Amid the mixed trail of investors’ activities and the volatility witnessed in the local equities market this year, available data has shown that the strong appetite of domestic investors has continued to out-perform the sentiments of foreign investors in the Nigerian stock market.
Stock market analysts attributed the upper hand of local investors to their decision to take a bet on domestic bourse since the beginning of 2022.However, the general market activity has been in a lull from the beginning of the second half of the year due to risk-off sentiment ahead of the 2023 general election and a lacklustre macroeconomic environment.
According to transaction numbers quoted by the investment and financial firm, Cowry Asset Management Company, in its weekly review issued at the weekend, the total FPI transactions in the local bourse rose to N2.08 trillion in 10 months (Oct. 22) and up 34.6 per cent year on year from N1.54 trillion in the same period of 2021, signaling an upbeat in investor activities in portfolio investment through equities trading.

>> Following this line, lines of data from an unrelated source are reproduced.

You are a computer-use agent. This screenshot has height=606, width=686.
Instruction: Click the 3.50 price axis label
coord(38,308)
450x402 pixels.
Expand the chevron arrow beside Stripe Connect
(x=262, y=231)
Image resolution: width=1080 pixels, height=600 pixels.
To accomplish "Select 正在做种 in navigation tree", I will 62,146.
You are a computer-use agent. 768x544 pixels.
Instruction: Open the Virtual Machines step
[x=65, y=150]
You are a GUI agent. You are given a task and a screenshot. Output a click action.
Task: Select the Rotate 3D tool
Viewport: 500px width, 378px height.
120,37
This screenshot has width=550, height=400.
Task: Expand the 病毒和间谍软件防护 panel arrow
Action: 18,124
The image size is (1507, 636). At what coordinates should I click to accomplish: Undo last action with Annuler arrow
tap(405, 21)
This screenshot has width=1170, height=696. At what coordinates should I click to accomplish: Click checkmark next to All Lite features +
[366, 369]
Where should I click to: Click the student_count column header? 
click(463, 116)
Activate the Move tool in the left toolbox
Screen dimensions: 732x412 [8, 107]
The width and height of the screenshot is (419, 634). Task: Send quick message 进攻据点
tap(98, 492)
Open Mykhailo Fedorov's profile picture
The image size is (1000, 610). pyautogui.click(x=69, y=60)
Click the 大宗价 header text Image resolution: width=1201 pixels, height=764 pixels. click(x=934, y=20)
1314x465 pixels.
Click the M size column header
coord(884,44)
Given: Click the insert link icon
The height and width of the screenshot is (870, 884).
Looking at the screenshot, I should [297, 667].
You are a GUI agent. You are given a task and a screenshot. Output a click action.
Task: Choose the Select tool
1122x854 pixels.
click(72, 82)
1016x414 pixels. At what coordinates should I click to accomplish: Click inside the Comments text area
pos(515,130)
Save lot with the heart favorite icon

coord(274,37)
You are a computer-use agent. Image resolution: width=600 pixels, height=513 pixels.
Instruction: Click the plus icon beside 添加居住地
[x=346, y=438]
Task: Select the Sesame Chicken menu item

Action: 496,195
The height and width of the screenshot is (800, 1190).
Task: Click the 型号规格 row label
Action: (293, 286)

“Thus, analyses of the trading data polled from the NGX showed that year-to-date, domestic investors accounted for the bulk of transactions which printed N1.73 trillion with a share of 83 per cent, while foreign investors’ participation remained low at 17 per cent (N350 billion).
“Since the capital flight triggered by the pandemic, foreign participation is yet to attain pre-pandemic levels; this is due in part to legacy issues of FX liquidity amid the fragile macroeconomic landscape. Thus, the performance highlights of transaction trend point that foreign portfolio investors’ activities have continued to dwindle from the N1.22 trillion reported in 2018 to N435 billion in 2021.
In October, the total FPI transaction value represents a year-on-year decline of around 48 per cent. This can be attributed to the risk-off sentiment which pervaded the bourse since the close of June. A closer look reveals that foreign investors’ interests accounted for 26 per cent while domestic investors were responsible for 74 per cent of total transactions at the exchange which rose 34.42 per cent from N81.90 billion in September 2022 to N110.09 billion in October 2022.”
The report from the NGX highlighted that the activities of institutional investors were higher than that of retail investors by a difference of 42 per cent as the institutional composition of the domestic market surged 105 per cent to N57.5 billion in October from N28.05 billion in the prior month.
Meanwhile, a sharp comparison between the current and previous months showed that domestic transactions in the current and prior months (September 2022) revealed that retail transactions decreased by 29.64 per cent from N34.18 billion in September to N24.05 billion in October 2022. Foreign participation in total equity transactions has steadily been on a decline over the years on the back of the lack of incentive to trigger sentiments as we also approach the election year.According to the Cowry Asset report, the fact that these foreign counterparts control a minimal 25 per cent of the market may be a reason for the apathy on equities following the upward rate trajectory by the Nigerian apex bank chief. But we reckon that local institutional investors may have more incentive to remain in the market despite the rate hike while the risk-averse investors will continue to exhibit apathy towards risk assets in the face of the rate hike.